Veteran U.S. Democrat John Conyers announced on Tuesday he is leaving the House of Representatives after more than five decades in office, following a series of sexual harassment accusations by former staffers.
“I am retiring today,” Conyers, 88, told a Detroit radio station, as he became the first to step down among four serving U.S. lawmakers facing sexual misconduct allegations. He also endorsed his son, John Conyers III, to replace him in his congressional seat.
Speaking from an unnamed hospital where he reportedly was being treated for stress-related complications, the longest-serving member of Congress maintained that the allegations against him “are not true,” and that he could not explain their origin.

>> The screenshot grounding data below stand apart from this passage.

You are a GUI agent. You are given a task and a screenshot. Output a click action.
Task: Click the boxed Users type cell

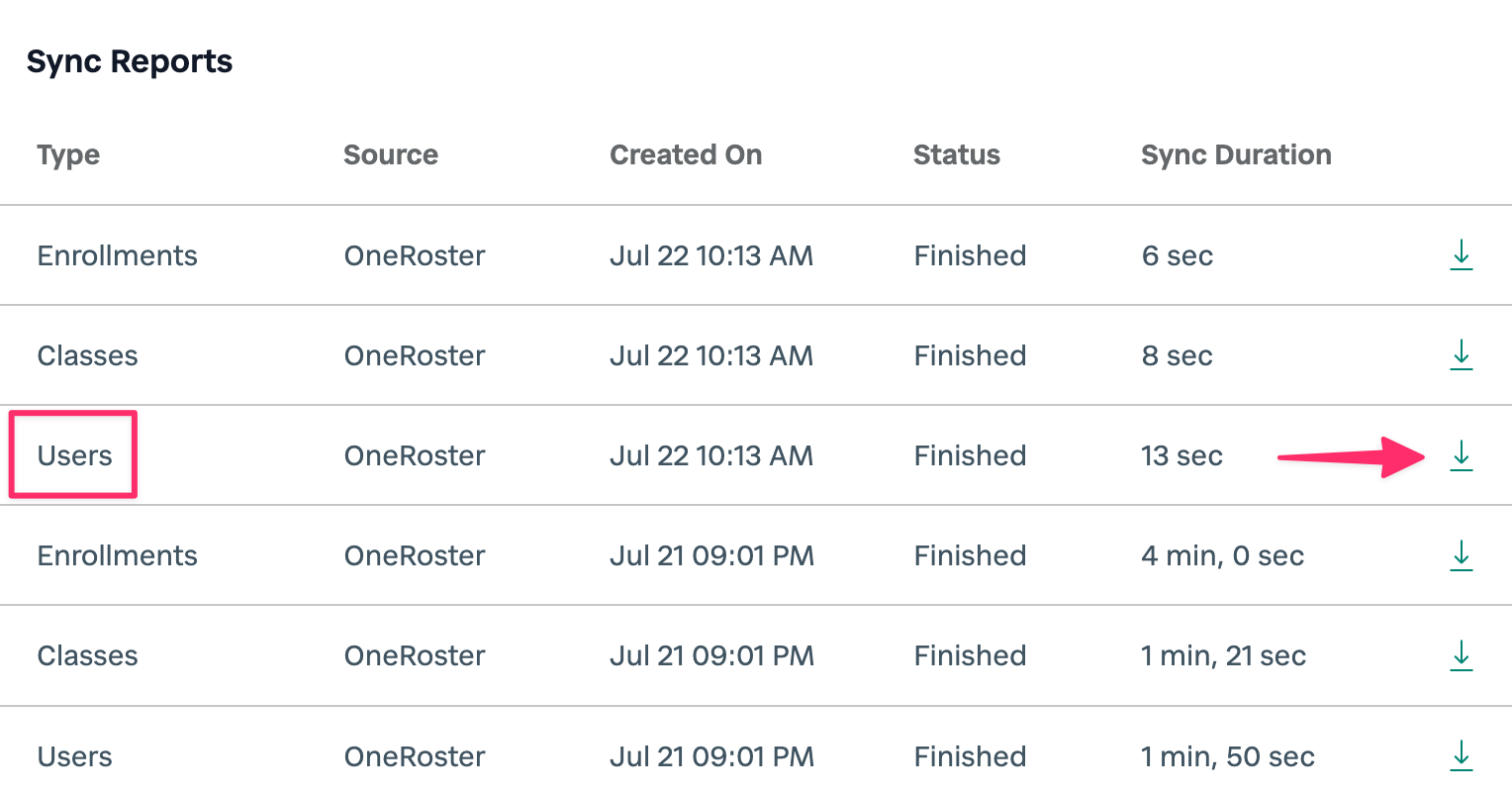pyautogui.click(x=74, y=455)
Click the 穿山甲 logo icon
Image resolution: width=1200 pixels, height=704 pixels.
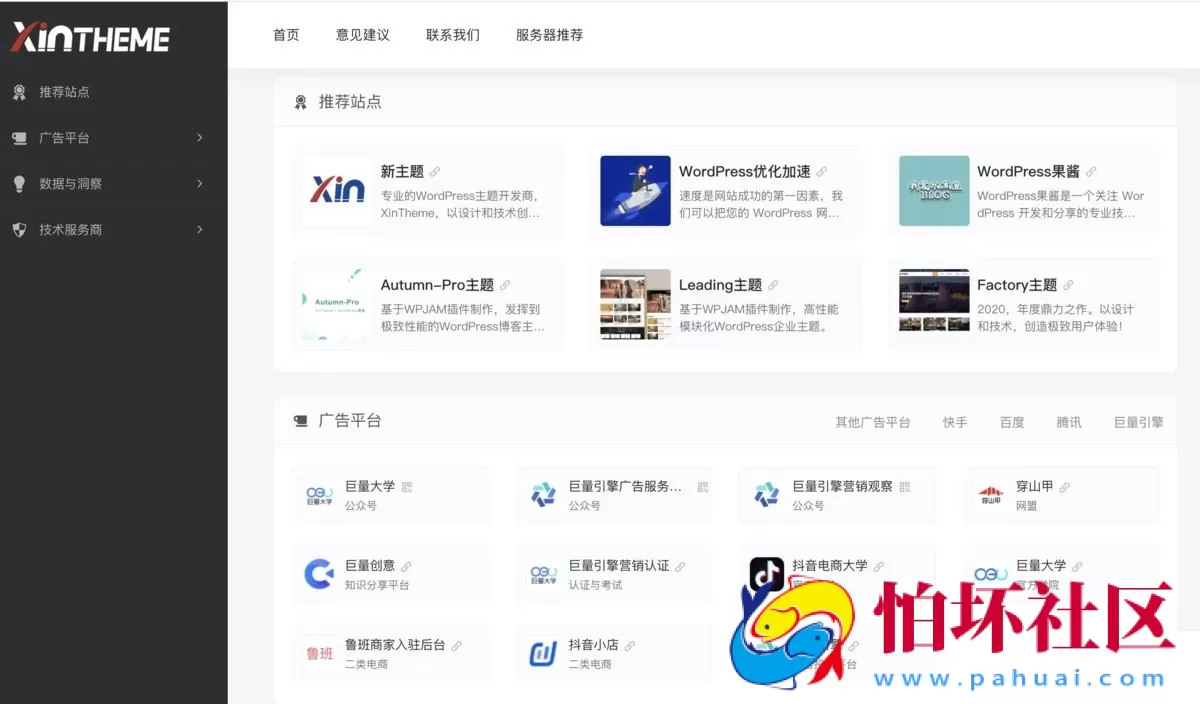(990, 495)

The lawmaker was abandoned by party leadership when the seriousness of the allegations against him became apparent, and as Congress grapples with how to address the issue of sexual misconduct. Congresswoman Sheila Jackson Lee took to the House floor to read a letter by Conyers to his colleagues, saying he notified the Republican House Speaker Paul Ryan and Democratic leader Nancy Pelosi that he was vacating his seat.

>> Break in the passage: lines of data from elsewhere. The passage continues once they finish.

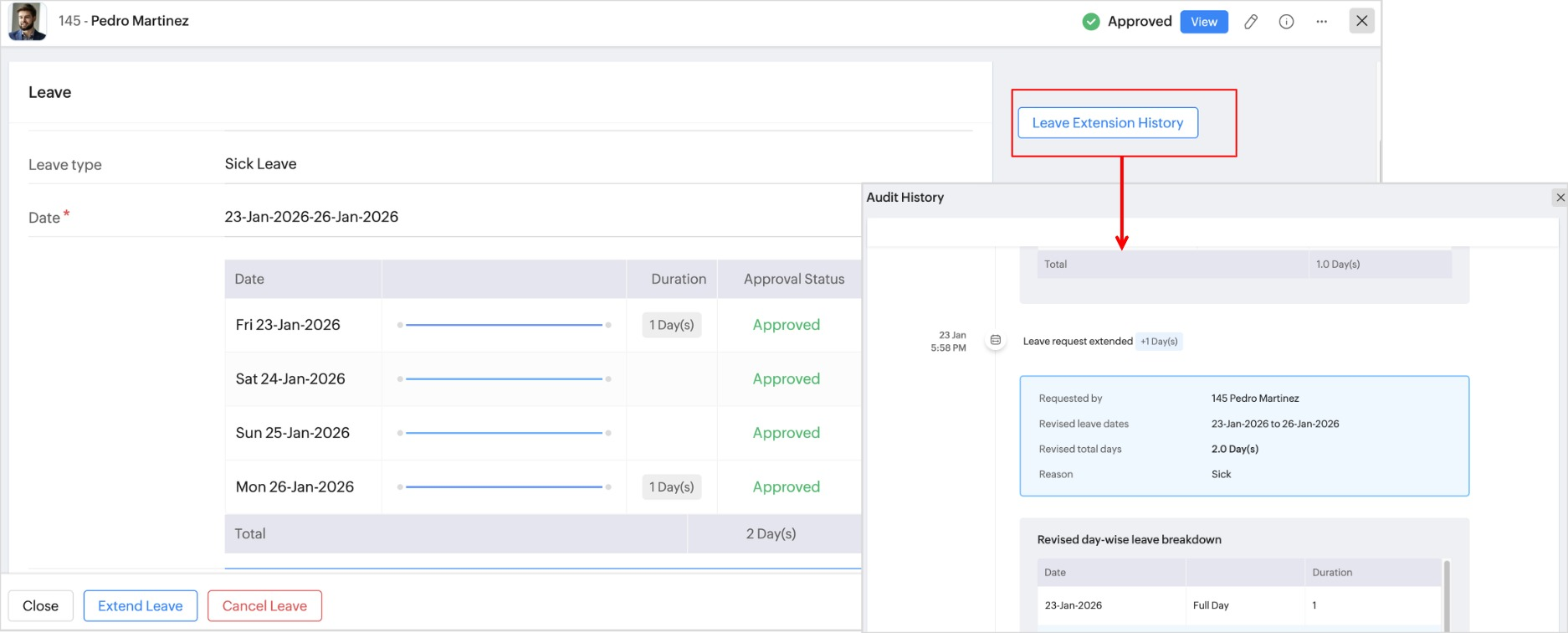Screen dimensions: 1568x633
Task: Click the date range field 23-Jan-2026-26-Jan-2026
Action: coord(311,217)
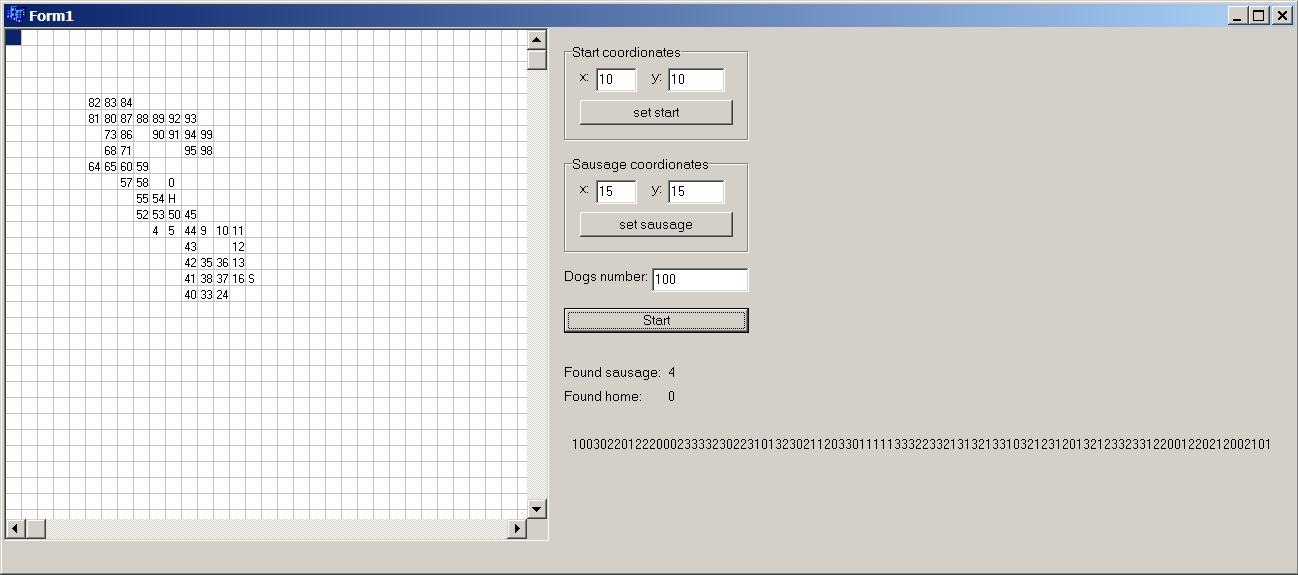The height and width of the screenshot is (575, 1298).
Task: Click the Start button to run simulation
Action: [656, 320]
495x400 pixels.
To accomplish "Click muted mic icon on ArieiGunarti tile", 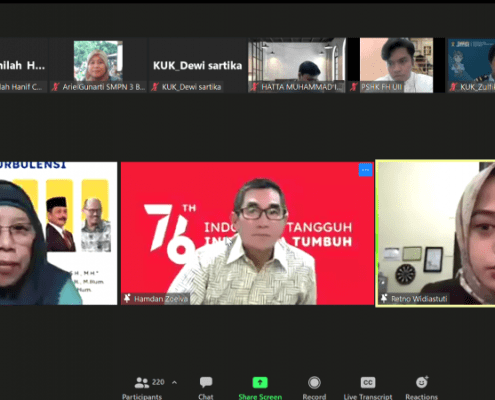I will 56,87.
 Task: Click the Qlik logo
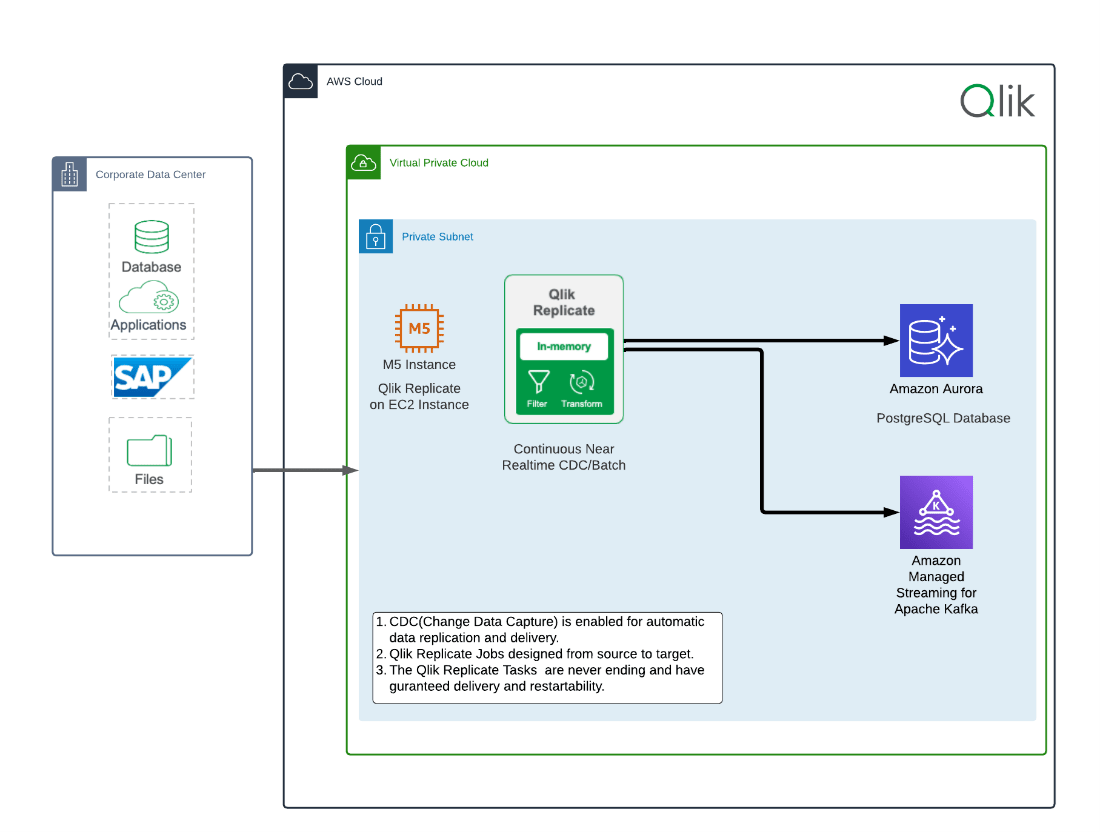[x=997, y=100]
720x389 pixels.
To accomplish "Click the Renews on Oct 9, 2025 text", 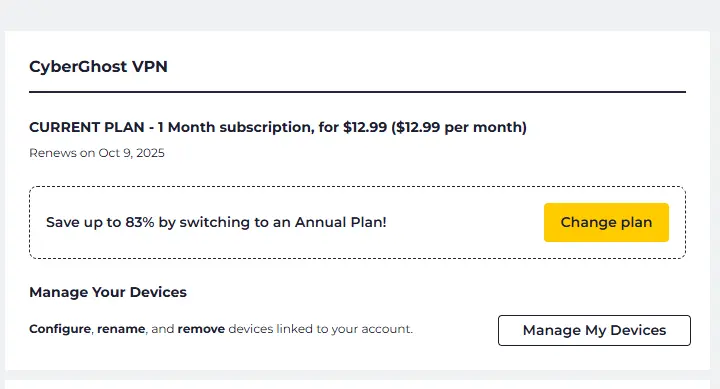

“I was taught by a great woman, my mother, to honor women,” Conyers wrote, according to the congresswoman. “Given the totality of the circumstance of not being afforded the right of due process in conjunction with current health conditions and to preserve my legacy and good name, I am retiring.”
A Conyers lawyer, Arnold Reed, said the departure was effective immediately.
It marked a stunning and rapid fall for one of America’s civil rights pioneers, a man who worked with Martin Luther King Jr. and hired rights icon Rosa Parks on his congressional staff, where she worked for 23 years. But Conyers, who took his Michigan seat in 1965 and was a founding member of the Congressional Black Caucus, insisted that his record would not be tarnished by the accusations.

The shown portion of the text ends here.